Did you know the Ember Inspector is actually an Ember app itself? I personally had no idea, but found this to be amazingly helpful, when trying to jump in and help with the development of new features. It is also very cool that you can work on an Ember app, that literally benefits all Ember developers. Learn more about how it introspects your code, and the architecture behind that capability, after the break.

Yo dawg, I heard you like inspecting Ember apps, so we made Ember Inspector an Ember app, so you can inspect your Ember app, with your Ember app.

Getting Started with Ember Inspector

I’m always looking for new ways to help out the Ember Teams, specifically the Ember Learning Team. I have been helping out with some of the pushes to get the various website repos all up and running in Ember, instead of Middleman, and various modernization efforts. It was brought to my attention, by @locks and @acorncom, that Ember Inspector could also use some love and modernization, so I set aside some time to meet with @teddyzeenny to go over how Ember Inspector worked.

For those of you that prefer to see a visual walkthrough of the inner workings of Ember Inspector, we created a video explaining the different parts of Ember Inspector and how they work, what the restrictions are for them, and how to write a new feature.
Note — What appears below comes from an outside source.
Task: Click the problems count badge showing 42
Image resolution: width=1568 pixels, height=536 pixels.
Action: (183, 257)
There are a few main things to note about how Ember Inspector works. These make it an interesting, and somewhat different thought process, when you want to develop a new feature.
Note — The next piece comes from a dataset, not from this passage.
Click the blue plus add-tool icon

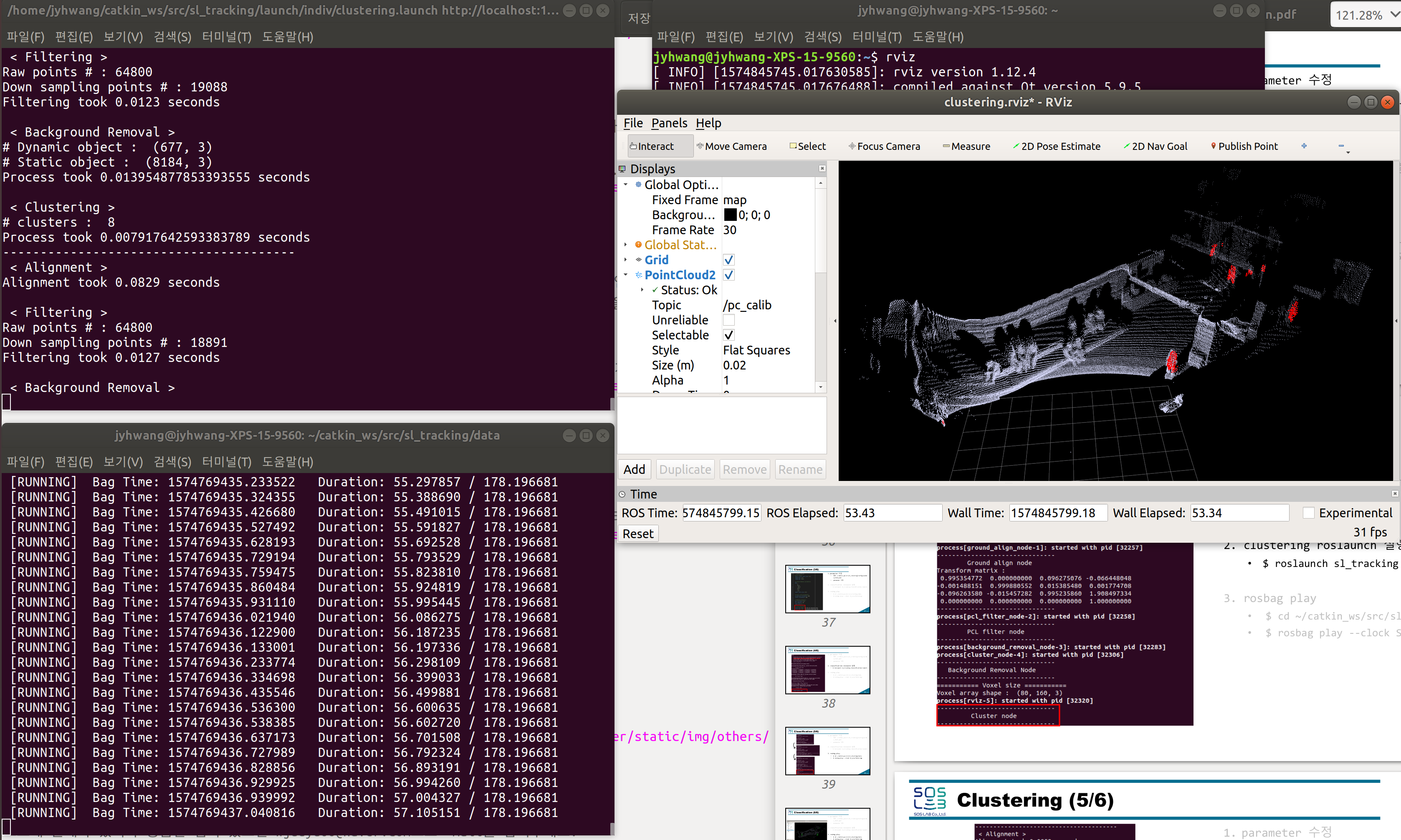point(1304,146)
app vs ember_debug and Version Support

The master branch of Ember Inspector only supports Ember apps running 2.8+. There is a separate branch for Ember <= 2.7. The older branch is, typically, not updated, and all new work is done in the master branch. However, something to note is, only the ember_debug folder needs to maintain compatibility with these versions, as it runs in your app, but the inspector itself, which lives in the app directory, runs the version of Ember which we specify, so it only needs to support the version we pull in, in package.json.

When Ember Inspector starts up, it will run some logic in the startup-wrapper which will check which version of Ember your app is on. If you are on Ember <= 2.7, it will swap out the entire codebase for the one in the 2.7 compatible branch. This allows us to remain compatible with all Ember versions, while also adding nice improvements to the master branch.

Inspecting the Inspector

Developing the Ember Inspector can be super meta at times, as you will end up inspecting the Inspector with the Inspector. This is very helpful to inspect the components in the Inspector itself, and see their DOM structure, data, etc. while you are developing features. This is accomplished by running in bookmarklet mode, which is detailed here. You can then navigate to the Ember app you want to inspect, and open the bookmarklet, to get an instance of the Inspector running in its own tab. Then, you can right click and inspect element on this tab to bring up DevTools for the Inspector itself, and even run the Ember Inspector against itself, since it is an Ember app.

Supporting Ember 3.0+

When I started working on Ember Inspector, it was not compatible with Ember 3.0+, and it was a passion of mine to try to remedy that. This ended up being weeks of work, and pairing with @rwjblue on some of the inner workings of Ember, which ultimately culimated in one massive PR. Some of the things we had to tackle were:

  • Converting usages of __container__ to use the this.owner API and make that function correctly with Ember 2.8+
  • Using more modern testing standards and using @ember/test-helpers, rather than ember-native-dom-helpers
  • Writing our own custom setup and tear down test helpers
  • Updating from smoke-and-mirrors to standalone vertical-collection
  • Fixing incompatibilities with newer glimmer private APIs

The Future of Ember Inspector

The future is very bright for Ember Inspector, and I just merged in some nice style updates today, courtesy of @nummi. There is also a PR open to support the DevTools dark theme, which has been a requested feature for a long time. @pbishop16 has put a lot of amazing work into the dark theme, and provided us with a gif to see the switch from light to dark.

Ember Inspector Dark Theme Gif

The new component tree, which we teased in The Ember.js Times, is also rapidly approaching completion of its first iteration, thanks to the hard work of @Bestra.

Ember Inspector Component Tree

Expect to see all of these updates dropping in an Ember Inspector version very soon, and look forward to all the further updates in the works!